Vielleicht kann die eine Leserin oder der andere Leser meine immer wieder aufflammende Begeisterung für Sir William Osler nicht mehr ganz nachvollziehen oder sie sind gar daran, etwas Überdruss zu entwickeln, wenn ich der Versuchung einmal mehr nicht widerstehen kann, ihn zu zitieren [1]. Geboren wurde Osler 1849 in Kanada, lange Jahre war er als Internist in Philadelphia und als Gründungsprofessor an der Johns Hopkins Medical School in Baltimore tätig, 1919 starb er in Oxford. Ich kann schlicht nicht anders, als immer wieder einmal in der Literatur zu stöbern, die von ihm und über ihn geschrieben wurde, und da stosse ich ­regelmässig auf Perlen von Überlegungen, die damals treffend waren und bei denen sich auch zu heutigen Fragen bedenkenswerte Parallelen finden. Mit einigen Beispielen möchte ich die Überdrüssigen nicht strapazieren, aber allen anderen vor Augen führen, dass kluge Gedanken zeitlos und auch mit Blick auf die Covid-Pandemie noch erstaunlich treffend sein können.

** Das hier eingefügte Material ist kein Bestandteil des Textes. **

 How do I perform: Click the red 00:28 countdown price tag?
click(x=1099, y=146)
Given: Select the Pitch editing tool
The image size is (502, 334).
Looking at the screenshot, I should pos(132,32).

Medicine is a science of uncertainty and an art of probability.
Wie kann das Wesen der Medizin noch prägnanter und zutreffender beschrieben werden? Die medizinische Wissenschaft muss mit Ungewissheit umgehen können – im neunzehnten Jahrhundert ebenso wie in ­Zeiten der Covid-Epidemie. Die Erwartungen, dass quälende offene Fragen kurzfristig mit unumstösslichen wissenschaftlichen Erkenntnissen beantwortet werden können, bleibt oft lange unerfüllt und ohne die Kunst des Abwägens von Wahrscheinlichkeiten geht es nicht.

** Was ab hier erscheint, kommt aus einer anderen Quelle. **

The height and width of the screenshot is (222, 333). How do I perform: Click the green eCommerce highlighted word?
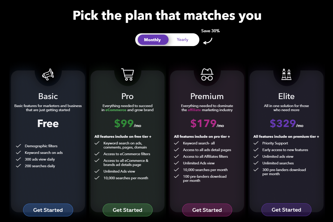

Humanity has but three great enemies: Fever, famine and war; of these by far the greatest, by far the most terrible, is fever.
Je nach Weltregion trifft diese Aussage noch immer zu, ergänzt durch einen «vierten Feind», die Klimaveränderungen. Dass auch das Fieber in unseren Breiten­graden wieder zur Bedrohung werden könnte, hat sich wohl bis zum Anfang dieses Jahres kaum jemand reell vorgestellt.
Soap and water and common sense are the best desinfectants.
Seife und Wasser haben ihre Bedeutung durchaus nicht verloren, obwohl wir im Moment allfällige Viren auf den Händen häufiger mit Alkohol und etwas Glycerin umzubringen versuchen. Über den Nutzen der Anwendung von «common sense» besteht wohl kein Zweifel, nur sind die Ansichten darüber, was er beinhaltet, kon­trovers und Osler hat es leider verpasst, ihn genügend zu präzisieren.
Wherever plague exists an organized staff, an intelligent policy and a long purse are needed.
Die Pest kann man in diesem Satz mühelos durch die Covid-Epidemie ersetzen. Beim «organized staff» denkt man neben dem Spitalpersonal unter anderen heute an die Verantwortlichen für das «tracing». Die Kostenwelle rollt und sie wird lange nicht verebben. Auf die «intelligent policy» wollen wir hoffen; es wäre beruhigend, wenn es so etwas wie «evidence based politics» gäbe.
A sceptical attitude in these days of hasty observation and of still hastier conclusions is peculiarly appropriate.
Diese Warnung scheint mir wieder ganz besonders ­berechtigt und aktuell, wenn man an die Flut von Prognosen, Hochrechnungen, Studienzwischenergebnissen, Impfstoffentwicklungsberichten und Hypothesen denkt, die alle mit dem Label «wissenschaftlich» auf Papier geflattert und über Bildschirme geflimmert kommen.
Es wäre klug und verantwortungsbewusst, wenn eloquente und mitteilungsfreudige Profi- und Hobby-Epidemiologen Oslers Empfehlung vor Interviews und «Primeurverlautbarungen» über Früh-, Erst- und Zwischenergebnisse von Studien beherzigen würden. Forschung muss sein, Hypothesen sind notwendig, Erst­ergebnisse müssen diskutiert und überprüft werden, aber den Entscheidungsträgern und der Bevölkerung ist mit einer «sceptical attitude» mehr gedient als mit dem Hinausposaunen von unbestätigten Teil- und Frühresultaten.
Damit sind wir bei der Presse und ihren Schwachpunkten angelangt. Sie setzen das Thema für Oslers Schlusswort zu diesem Artikel, das für sich selbst spricht:
Believe nothing that you see in the newspapers – they have done more to create dissatisfaction than all other agencies. If you see anything in them that you know is true, begin to doubt it at once.
werner.bauer[at]saez.ch
1 M. Silverman, TJ Murray, CS Bryan (Herausgeber): The quotable Osler, ACP (2003).